Copy out the listing below verbatim, from the line containing "The height and width of the screenshot is (827, 1456)." through the line containing "click(24, 301)", both included, and nothing else.

(INPUT DATA)
----
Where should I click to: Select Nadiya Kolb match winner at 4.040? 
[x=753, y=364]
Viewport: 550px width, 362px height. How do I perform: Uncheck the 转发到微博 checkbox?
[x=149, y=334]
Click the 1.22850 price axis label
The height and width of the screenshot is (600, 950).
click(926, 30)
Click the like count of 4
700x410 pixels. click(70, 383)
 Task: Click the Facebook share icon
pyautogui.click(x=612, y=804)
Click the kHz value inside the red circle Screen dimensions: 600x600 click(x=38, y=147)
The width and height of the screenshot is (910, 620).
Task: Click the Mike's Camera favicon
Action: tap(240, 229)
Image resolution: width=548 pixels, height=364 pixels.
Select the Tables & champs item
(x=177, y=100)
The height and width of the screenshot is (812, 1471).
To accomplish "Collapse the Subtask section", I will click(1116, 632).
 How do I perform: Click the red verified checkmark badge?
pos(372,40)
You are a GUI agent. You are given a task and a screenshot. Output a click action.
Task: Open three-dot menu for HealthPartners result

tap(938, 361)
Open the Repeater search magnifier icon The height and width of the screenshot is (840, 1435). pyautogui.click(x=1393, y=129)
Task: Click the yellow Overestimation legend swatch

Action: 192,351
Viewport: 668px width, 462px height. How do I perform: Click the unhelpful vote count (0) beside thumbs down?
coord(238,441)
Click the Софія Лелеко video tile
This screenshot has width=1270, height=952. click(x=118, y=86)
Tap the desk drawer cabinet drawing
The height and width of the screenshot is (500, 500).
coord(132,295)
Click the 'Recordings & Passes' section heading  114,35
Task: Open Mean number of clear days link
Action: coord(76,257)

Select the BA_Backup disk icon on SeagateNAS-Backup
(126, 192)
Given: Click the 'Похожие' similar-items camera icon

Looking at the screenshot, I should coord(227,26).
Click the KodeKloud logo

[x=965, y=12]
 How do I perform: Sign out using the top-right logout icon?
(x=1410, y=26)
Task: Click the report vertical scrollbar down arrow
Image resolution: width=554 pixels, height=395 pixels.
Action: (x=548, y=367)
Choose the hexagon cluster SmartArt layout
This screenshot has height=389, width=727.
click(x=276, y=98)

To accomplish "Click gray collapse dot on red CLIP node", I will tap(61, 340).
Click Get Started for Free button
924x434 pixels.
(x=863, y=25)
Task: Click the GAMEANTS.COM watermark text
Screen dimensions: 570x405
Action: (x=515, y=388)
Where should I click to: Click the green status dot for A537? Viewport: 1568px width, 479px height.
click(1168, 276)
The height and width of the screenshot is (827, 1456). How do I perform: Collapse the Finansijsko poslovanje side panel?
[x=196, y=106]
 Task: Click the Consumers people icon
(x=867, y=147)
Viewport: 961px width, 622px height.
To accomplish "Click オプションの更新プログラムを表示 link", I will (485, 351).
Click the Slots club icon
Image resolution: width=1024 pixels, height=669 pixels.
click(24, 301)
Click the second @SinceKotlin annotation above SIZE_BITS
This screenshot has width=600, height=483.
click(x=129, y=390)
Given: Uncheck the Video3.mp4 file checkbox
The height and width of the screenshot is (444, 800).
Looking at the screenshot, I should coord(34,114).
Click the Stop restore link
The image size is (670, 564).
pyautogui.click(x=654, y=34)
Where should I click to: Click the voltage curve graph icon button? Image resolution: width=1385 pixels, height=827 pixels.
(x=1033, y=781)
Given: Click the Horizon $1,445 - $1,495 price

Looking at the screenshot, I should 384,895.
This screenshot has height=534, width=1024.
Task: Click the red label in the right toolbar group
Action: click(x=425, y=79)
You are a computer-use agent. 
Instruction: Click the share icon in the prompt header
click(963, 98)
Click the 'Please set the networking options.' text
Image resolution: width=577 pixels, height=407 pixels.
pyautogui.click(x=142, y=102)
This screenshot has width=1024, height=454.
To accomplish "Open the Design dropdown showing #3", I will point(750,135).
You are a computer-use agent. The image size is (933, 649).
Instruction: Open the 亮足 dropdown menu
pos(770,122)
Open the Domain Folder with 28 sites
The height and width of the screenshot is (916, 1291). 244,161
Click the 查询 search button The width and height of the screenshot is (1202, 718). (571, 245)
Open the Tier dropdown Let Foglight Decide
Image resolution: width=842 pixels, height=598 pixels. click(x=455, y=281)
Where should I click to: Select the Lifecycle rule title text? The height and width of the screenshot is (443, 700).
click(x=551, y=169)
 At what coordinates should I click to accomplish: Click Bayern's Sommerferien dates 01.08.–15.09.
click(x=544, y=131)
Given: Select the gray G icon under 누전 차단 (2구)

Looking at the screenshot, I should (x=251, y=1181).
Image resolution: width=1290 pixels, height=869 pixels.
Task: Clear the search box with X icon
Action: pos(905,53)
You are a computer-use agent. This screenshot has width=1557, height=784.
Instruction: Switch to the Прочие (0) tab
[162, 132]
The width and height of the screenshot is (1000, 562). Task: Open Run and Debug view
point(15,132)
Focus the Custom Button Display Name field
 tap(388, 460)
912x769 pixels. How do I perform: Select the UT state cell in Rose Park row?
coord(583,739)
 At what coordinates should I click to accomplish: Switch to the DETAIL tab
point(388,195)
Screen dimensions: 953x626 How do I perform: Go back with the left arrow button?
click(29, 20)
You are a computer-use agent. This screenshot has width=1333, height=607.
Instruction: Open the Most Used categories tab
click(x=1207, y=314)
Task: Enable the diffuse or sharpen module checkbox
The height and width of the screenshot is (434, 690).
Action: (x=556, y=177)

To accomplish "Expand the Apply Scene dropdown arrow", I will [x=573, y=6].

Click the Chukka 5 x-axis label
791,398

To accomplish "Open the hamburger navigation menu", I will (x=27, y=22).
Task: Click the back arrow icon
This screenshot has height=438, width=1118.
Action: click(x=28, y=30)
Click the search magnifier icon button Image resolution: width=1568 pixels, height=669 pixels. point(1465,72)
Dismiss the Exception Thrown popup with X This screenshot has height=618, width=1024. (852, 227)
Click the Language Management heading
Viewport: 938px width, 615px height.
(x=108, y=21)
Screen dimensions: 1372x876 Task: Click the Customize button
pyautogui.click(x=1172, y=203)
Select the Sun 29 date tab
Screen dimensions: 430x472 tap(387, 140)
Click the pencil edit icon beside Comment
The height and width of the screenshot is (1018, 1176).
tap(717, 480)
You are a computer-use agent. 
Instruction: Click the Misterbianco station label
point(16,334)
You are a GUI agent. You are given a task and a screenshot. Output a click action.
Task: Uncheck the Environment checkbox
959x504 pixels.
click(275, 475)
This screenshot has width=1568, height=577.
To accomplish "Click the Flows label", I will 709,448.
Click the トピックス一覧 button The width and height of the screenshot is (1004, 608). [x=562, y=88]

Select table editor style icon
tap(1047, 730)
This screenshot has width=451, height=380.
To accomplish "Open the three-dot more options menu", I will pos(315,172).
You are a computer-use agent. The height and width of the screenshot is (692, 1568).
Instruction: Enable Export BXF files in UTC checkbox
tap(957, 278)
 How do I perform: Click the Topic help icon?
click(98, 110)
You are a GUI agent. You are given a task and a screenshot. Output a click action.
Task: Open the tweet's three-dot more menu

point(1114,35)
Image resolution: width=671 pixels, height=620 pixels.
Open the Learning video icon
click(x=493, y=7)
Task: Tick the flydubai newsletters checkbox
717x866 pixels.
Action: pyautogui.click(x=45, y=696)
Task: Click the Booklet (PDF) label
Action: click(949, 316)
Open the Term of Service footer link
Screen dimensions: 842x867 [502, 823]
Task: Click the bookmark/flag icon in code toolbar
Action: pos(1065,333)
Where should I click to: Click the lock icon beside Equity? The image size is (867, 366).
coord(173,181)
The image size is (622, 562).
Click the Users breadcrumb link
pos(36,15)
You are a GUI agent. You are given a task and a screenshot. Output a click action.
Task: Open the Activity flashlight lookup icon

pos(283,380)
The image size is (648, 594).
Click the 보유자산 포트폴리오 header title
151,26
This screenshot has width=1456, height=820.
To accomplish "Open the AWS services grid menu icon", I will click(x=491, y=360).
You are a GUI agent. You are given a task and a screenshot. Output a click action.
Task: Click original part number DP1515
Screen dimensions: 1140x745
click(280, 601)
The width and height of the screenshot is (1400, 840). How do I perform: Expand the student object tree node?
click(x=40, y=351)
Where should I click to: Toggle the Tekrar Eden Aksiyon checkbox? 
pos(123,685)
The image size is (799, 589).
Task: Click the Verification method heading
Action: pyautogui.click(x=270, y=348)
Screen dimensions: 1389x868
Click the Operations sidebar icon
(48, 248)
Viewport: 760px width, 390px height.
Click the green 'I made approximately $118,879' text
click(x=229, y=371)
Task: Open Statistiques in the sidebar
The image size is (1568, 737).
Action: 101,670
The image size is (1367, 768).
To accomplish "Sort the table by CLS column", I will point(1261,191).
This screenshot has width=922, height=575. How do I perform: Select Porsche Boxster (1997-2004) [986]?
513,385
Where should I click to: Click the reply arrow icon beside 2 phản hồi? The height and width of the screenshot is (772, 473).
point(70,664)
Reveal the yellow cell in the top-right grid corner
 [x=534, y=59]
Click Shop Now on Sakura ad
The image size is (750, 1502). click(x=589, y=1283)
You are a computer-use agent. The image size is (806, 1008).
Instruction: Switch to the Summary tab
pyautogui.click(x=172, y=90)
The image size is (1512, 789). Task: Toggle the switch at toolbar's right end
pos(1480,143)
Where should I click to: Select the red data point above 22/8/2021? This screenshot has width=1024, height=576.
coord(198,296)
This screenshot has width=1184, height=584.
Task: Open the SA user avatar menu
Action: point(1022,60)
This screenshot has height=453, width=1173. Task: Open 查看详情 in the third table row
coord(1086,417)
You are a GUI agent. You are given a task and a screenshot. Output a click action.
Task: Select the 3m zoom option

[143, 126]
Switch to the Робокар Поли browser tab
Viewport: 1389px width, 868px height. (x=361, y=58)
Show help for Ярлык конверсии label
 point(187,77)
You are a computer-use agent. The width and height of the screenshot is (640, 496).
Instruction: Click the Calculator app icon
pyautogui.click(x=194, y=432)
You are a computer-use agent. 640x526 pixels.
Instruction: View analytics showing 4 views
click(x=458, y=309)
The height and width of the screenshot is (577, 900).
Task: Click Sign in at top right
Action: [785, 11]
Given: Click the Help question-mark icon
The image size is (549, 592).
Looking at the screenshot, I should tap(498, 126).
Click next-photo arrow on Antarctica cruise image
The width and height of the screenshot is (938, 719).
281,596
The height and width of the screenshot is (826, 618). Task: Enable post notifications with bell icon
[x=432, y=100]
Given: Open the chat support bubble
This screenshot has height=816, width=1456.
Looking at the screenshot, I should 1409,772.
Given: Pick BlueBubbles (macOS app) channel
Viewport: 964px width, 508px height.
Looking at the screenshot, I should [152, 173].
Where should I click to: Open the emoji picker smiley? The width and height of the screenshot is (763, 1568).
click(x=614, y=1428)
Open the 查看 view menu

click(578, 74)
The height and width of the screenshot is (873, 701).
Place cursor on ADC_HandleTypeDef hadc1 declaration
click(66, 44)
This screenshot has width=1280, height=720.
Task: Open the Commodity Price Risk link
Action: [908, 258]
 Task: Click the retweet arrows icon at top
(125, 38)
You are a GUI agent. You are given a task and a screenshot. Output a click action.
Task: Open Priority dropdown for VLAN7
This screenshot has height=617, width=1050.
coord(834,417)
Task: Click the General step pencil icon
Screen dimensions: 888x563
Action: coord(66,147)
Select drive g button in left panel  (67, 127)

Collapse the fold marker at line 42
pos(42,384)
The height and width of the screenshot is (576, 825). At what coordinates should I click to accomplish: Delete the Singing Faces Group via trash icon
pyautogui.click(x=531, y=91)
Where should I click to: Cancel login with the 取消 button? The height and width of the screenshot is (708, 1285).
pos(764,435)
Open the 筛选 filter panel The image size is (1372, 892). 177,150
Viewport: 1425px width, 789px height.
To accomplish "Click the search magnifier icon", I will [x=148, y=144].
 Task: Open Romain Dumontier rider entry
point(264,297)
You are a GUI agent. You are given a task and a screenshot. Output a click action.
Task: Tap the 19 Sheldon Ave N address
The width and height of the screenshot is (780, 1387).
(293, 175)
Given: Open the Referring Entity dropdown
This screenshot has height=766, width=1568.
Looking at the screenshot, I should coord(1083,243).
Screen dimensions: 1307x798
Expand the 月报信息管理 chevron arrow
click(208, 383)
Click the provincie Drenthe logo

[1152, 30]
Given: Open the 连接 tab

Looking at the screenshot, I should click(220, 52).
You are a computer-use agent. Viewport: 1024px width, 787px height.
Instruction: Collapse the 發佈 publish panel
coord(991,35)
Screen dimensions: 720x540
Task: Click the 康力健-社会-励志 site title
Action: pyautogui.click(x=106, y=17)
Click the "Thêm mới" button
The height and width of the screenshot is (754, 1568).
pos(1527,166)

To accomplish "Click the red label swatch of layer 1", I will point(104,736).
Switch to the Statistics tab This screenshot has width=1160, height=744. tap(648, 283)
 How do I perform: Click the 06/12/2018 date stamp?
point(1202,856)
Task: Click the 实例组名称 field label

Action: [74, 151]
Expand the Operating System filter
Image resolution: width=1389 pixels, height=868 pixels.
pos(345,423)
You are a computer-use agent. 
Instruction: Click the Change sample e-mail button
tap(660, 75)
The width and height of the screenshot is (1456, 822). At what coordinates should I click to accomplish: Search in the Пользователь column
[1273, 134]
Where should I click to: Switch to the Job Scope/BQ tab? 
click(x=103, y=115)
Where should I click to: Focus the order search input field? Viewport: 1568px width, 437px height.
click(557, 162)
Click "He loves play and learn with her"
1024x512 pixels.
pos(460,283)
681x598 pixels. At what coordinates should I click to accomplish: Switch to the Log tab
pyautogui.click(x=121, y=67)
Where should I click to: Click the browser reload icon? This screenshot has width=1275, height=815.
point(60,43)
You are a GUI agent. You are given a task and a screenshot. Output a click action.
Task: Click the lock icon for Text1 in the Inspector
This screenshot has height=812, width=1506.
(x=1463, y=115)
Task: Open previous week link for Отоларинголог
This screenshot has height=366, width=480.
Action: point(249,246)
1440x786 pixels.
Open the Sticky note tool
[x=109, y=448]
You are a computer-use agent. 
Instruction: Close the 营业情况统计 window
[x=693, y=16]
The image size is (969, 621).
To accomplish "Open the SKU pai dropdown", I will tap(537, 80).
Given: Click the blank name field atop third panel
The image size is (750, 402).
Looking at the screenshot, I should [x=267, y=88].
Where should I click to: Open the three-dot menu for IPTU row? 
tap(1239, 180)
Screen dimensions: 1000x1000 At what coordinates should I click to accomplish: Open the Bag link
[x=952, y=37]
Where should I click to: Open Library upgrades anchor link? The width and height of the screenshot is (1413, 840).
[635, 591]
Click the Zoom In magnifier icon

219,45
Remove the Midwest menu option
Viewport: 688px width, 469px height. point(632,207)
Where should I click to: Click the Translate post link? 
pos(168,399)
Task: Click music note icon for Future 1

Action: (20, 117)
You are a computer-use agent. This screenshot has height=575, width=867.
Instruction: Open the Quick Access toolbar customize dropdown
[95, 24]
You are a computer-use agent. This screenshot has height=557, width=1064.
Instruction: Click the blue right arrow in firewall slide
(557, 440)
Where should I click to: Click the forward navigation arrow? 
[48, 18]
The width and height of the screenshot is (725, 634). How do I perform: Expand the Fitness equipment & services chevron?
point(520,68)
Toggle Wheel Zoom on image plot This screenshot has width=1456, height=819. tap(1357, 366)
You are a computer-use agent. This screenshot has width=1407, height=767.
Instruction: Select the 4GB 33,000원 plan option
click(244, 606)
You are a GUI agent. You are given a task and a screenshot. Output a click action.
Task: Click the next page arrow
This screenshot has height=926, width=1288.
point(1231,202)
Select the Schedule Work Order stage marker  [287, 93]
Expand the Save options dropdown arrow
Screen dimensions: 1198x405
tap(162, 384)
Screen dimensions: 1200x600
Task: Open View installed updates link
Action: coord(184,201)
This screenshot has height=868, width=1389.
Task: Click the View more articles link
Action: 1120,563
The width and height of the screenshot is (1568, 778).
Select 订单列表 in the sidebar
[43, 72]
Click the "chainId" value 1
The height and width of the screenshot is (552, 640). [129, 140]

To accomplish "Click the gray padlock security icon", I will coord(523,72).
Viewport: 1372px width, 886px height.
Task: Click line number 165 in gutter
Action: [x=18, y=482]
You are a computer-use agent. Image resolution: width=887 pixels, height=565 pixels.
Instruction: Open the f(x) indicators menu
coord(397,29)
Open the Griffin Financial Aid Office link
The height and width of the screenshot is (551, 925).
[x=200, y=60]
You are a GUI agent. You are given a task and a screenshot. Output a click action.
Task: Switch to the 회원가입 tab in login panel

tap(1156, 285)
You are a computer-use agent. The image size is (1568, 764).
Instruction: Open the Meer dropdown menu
----
(COMPLETED TASK)
The height and width of the screenshot is (827, 1456). How do I perform: Collapse the Finansijsko poslovanje side panel?
[x=196, y=106]
 Task: Click the Consumers people icon
(x=867, y=147)
Viewport: 961px width, 622px height.
To accomplish "Click オプションの更新プログラムを表示 link", I will (485, 351).
Click the Slots club icon
Image resolution: width=1024 pixels, height=669 pixels.
click(24, 301)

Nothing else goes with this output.